* **PROVIDED PASSAGE**
__________

BY MARY PEREZ
It was a big year for Visit Mississippi Gulf Coast, the three-county tourism-promotion agency for South Mississippi, and the group touted the accomplishments at its State of the Travel Industry annual meeting Thursday at Lynn Meadows Discovery Center.
Consolidating into one organization was hard, said Don Welsh, president and CEO of Destination Marketing Association International.
What’s good, he said, is “seeing the work that we recommend to all our partners around the world is being done here already.”
Renee Areng, executive director of Visit Mississippi Gulf Coast, said the numbers of visitors and room nights are up over the last year, even with 2,000 more hotel rooms in the market. The goal is to get from 5 million visitors in 2010 to 7 million by 2020.
Here is how the organization is working to attract more tourists:
Hosting new events: The first Mississippi Gulf Coast Marathon runs across Harrison County on Dec. 10-11, and Areng said organizers announced more than 2,100 runners are registered. She expects that to grow to 4,000, as the event is a qualifier for the Boston Marathon. The run will help put South Mississippi into the sports arena, Welsh said.
Getting the word out: With the marathon comes a national safety and security conference to Biloxi. Areng said 75 marathon coordinators from around the world will use the Coast marathon as a case study. “We will get lots of worldwide recognition because we’ll do it really well,” she said.
Trying new promotions: The term “Mississippi Gulf Coaster” just got trademarked and soon will be used to promote favorite places to shop.
Spreading hospitality: Nearly 600 people in the area tourism industry are graduates of Coast Champions, a program that helps connect those who work in Coast hotels, restaurants and shops with tourists who are visiting.

__________

[Saved entries]
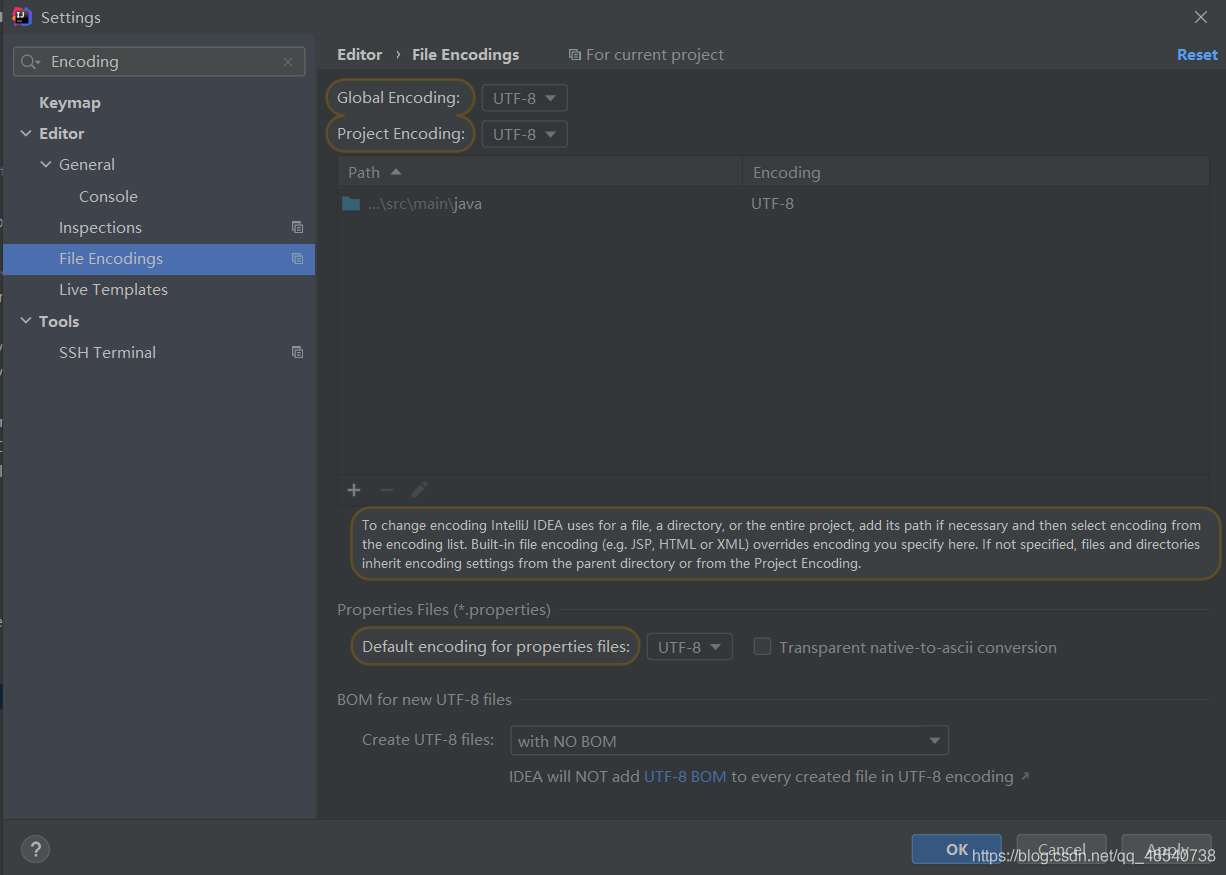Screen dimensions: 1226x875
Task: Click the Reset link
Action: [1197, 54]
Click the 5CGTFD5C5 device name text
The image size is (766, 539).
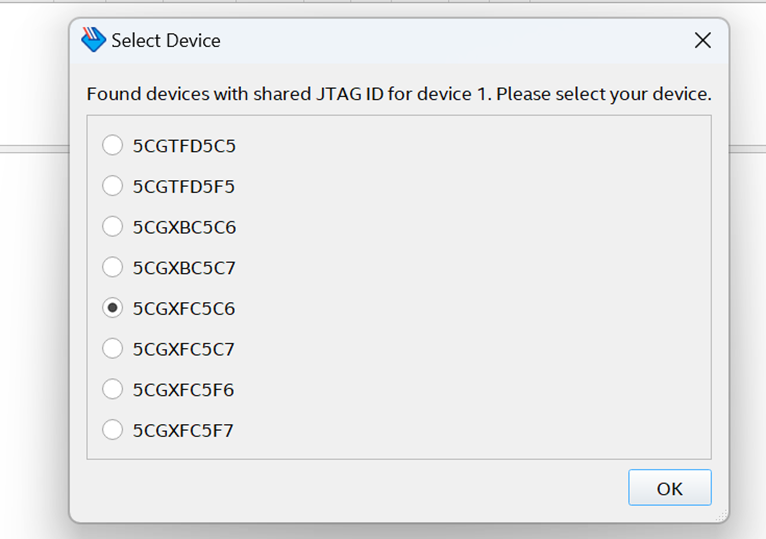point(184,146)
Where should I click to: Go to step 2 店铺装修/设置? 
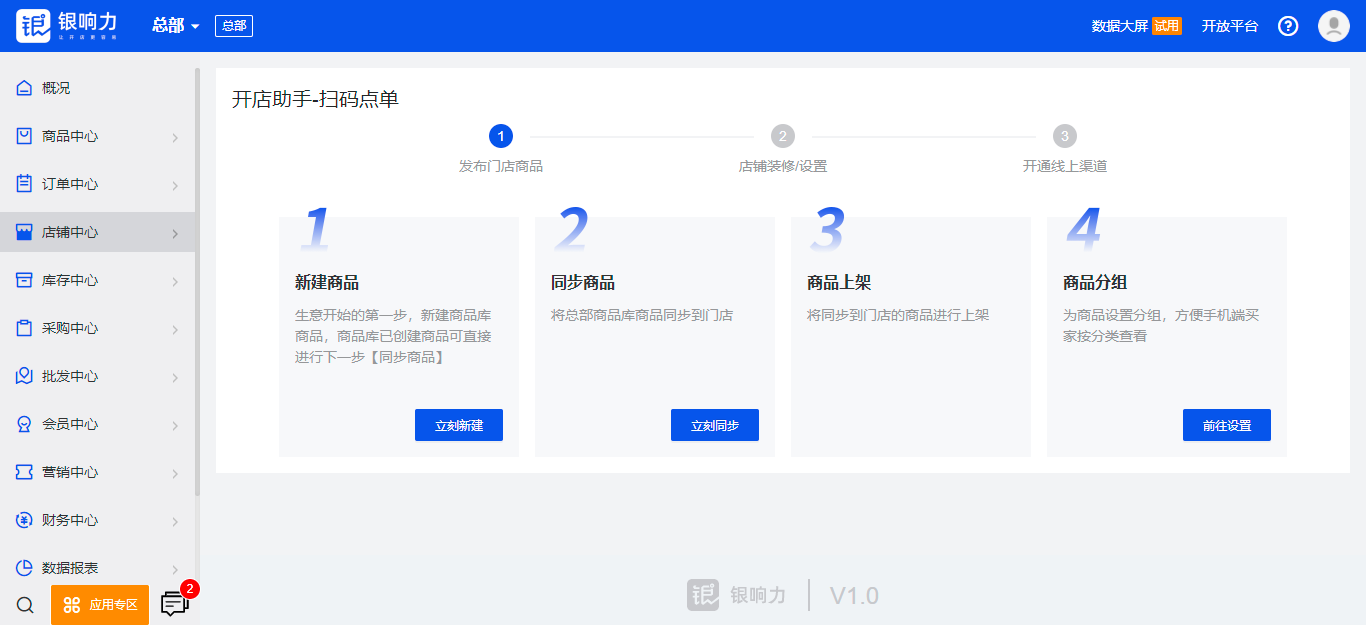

__________

* **WHAT THE TASK ASKS**
Continue the article on Visit Mississippi Gulf Coast's annual tourism meeting from its last paragraph, the one about Coast Champions.

* **EXERCISE OUTPUT**
Using technology: “Social media is our voice,” Areng said. “That is our word of mouth now.” People get their information from a lot of places, she said, and Visit Mississippi Gulf Coast has to have a footprint in all types of media and online.
Welsh said South Mississippi should look at new ways to attract tourists by thinking totally outside the box. In Chicago, where he worked in tourism promotion, four-day music event Lollapalooza draws 100,000 fans a day and has a $143 million economic impact.
“Culinary tourism is becoming critically important to a destination,” he said, and Chicago went after the James Beard Awards, which had never been held outside of New York. That alone elevated the prominence of Chicago as a food destination and provided significant media exposure, he said.
The city also landed the NFL Draft, also always held in New York, and got into the film and television business, transforming itself into a major player in film, television and music.
“You can’t be just one thing,” he told the audience. “You’ve got a very, very special part of the world down here,” he said, and told them to expose as many people as they can to the Coast.